Those ‘lucky’ enough to escape the arbitrariness of their first moments as POWs were soon herded westward to begin their captivity. The marches were often as terrifying as combat itself. Nikolai Obrynba, a medic in a Soviet militia battalion hastily raised as the Germans pushed on toward Moscow, was captured in the fighting around Vitebsk. He remembered the exhausting march into captivity: ‘It was the fourth day of our march toward Smolensk. We spent the nights in specially furnished pens, enclosed by barbed wire and guard towers with machine gunners, who illuminated us with flares through the entire night. The tail of the column, which stretched from hill to hill, disappeared into the horizon. Whenever we halted, thousands of those dying from hunger and cold remained or they collapsed as we marched along. Those still alive were finished off by soldiers wielding submachine guns. A guard would kick a fallen prisoner and, if he couldn’t get up in time, fired his gun. I watched with horror how they reduced healthy people to a state of complete helplessness and death.’
Leonid Volynsky also remembered such shootings: ‘An exhausted person would be sat at the side of the road; an escort would approach on his horse and lash out with his whip. The prisoner would continue sitting, with his head down. Then the escort would take a carbine from his saddle or a pistol from his holster.’ Later, when confronted with these atrocities, General Alfred Jodl of the high command of the army (Oberkommando des Heeres, or OKH) explained them away with the feeble explanation that ‘prisoners who were shot were not those who could not, but those who did not want, to walk.’
Understandably horrified by what it was seeing, the civilian population became restless and uncooperative. To counteract this, an OKH report of August 1941, just three months after the invasion had begun, stressed that ‘force, brutality, looting and deception should be avoided in order to win over the population’ and that the treatment of POWs was a major source of hatred for the Germans. Alarmed that the will of the troops would be weakened by such kindly treatment toward the enemy, Jodl carefully noted in the margin of the report, ‘These are dangerous signs of despicable humanitarianism.’
Deliberate brutality and forced marches thinned the ranks of the POWs, but it proved to be an insufficient means of ridding the Germans of their unwanted burden. To further winnow the ranks, rations were systematically withheld from the prisoners. Food was earmarked for German use, and the army was to live off the land and dispatch any surplus to the Reich. Captured food worth 109 million Reichsmarks was sent to Germany from Russia between July and December 1941 alone. This distribution of resources was done with the full cooperation of the army, which acknowledged in another report, ‘Thereby tens of millions of men will undoubtedly starve to death.’
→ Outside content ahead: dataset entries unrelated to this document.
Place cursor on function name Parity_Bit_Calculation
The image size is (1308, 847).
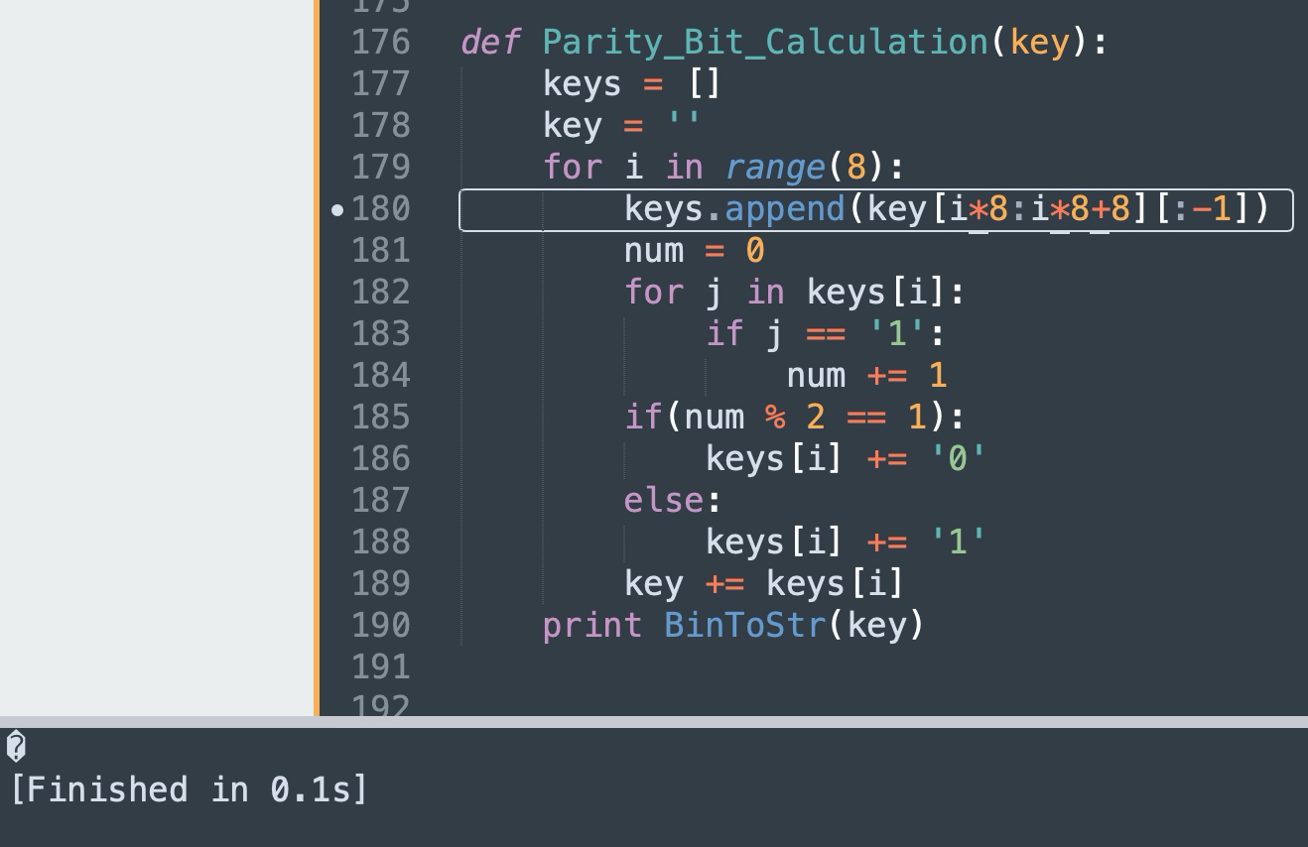[765, 43]
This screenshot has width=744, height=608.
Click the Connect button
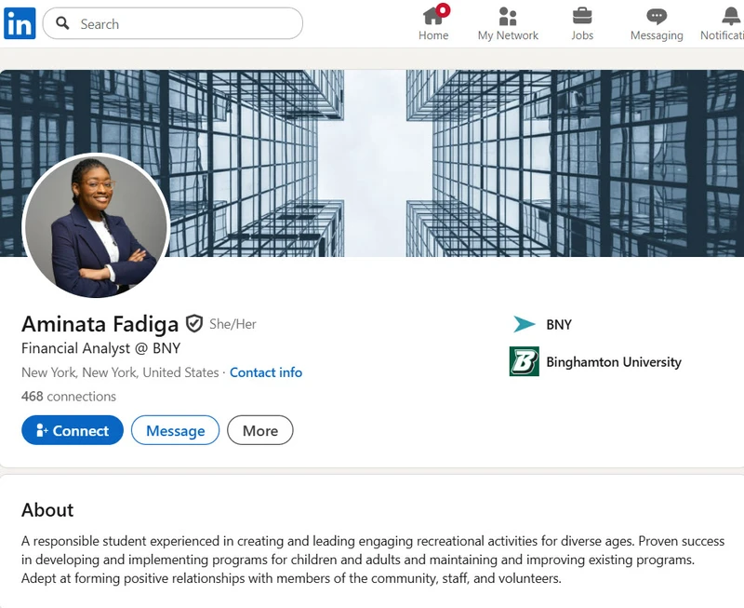pos(73,430)
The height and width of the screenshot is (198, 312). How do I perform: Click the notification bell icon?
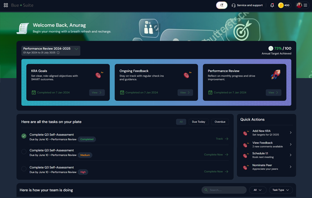(x=272, y=5)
Prisoners marched through the rear area of Army Group Center, for example, were getting only 300 to 700 calories a day. Those attempting to supplement this bounty by grabbing food from fields passed along the way were instantly shot. In many cases even the civilian population was barred from assisting the prisoners. Dr. Evgeny Livelisha of the 44th Rifle Division remembered: ‘The peaceful civilians came to meet us, and tried to supply us with water and bread. However, the Germans would not allow us to approach the citizens, nor would they let them approach us. One of the prisoners stepped five or six meters out of the column and without any warning was killed by a German soldier.’
While the initial success of Barbarossa had been significant, the Germans failed to subdue the Soviet Union by the time the first snows fell in November 1941. The worsening weather made combat operations difficult for the German soldiers struggling to reach Moscow and caused the lot of their prisoners to grow even worse. When winter weather made it impossible to move prisoners by road, Wehrmacht directives were issued to have most men transported by rail but only in open wagons. In December 1941, between 25 and 70 percent of prisoners transported in this way perished en route. A prisoner named Gutyrya would be forever haunted by his trip to Stalag 304. ‘The experience in the wagons can hardly be described in words,’ he remembered. ‘Wounds bled and turned everything black. Men died in each wagon. They died of blood loss, tetanus, blood poisoning, or hunger, thirst and suffocation as well as other deprivation. This inhumane ordeal lasted for 10 days. The journey came to an end. At noon they unloaded the men. The dead were thrown out onto the platform.’
Whether by foot or by rail, the ultimate destination of most prisoners in 1941 were Russenlager, camps built specifically to house Russian prisoners and managed by the Wehrmacht. Organizational Order Number 37 of April 30, 1941, stipulated that the camps were to consist of barbed-wire enclosures and watchtowers. The Wehrmacht discounted the need for hospitals or canteens — quicklime and cooking pots were to be provided instead. Few of the camps had barracks of any kind. As cold weather set in, the inmates were forced to dig shelters into the earth. The commandant of Stalag 318 noted that his charges were ‘digging holes in the ground with their mess-kits and bare hands’ as early as September 1941. Pavel Atayan was one of those who resorted to such improvised shelter. ‘You just had to dig yourselves a hole in the ground to sleep in and we slid inside there, four at a time; you had to find room to bend your legs. We were really cold. It was winter. Every day they sent a cart to pick up the dead.’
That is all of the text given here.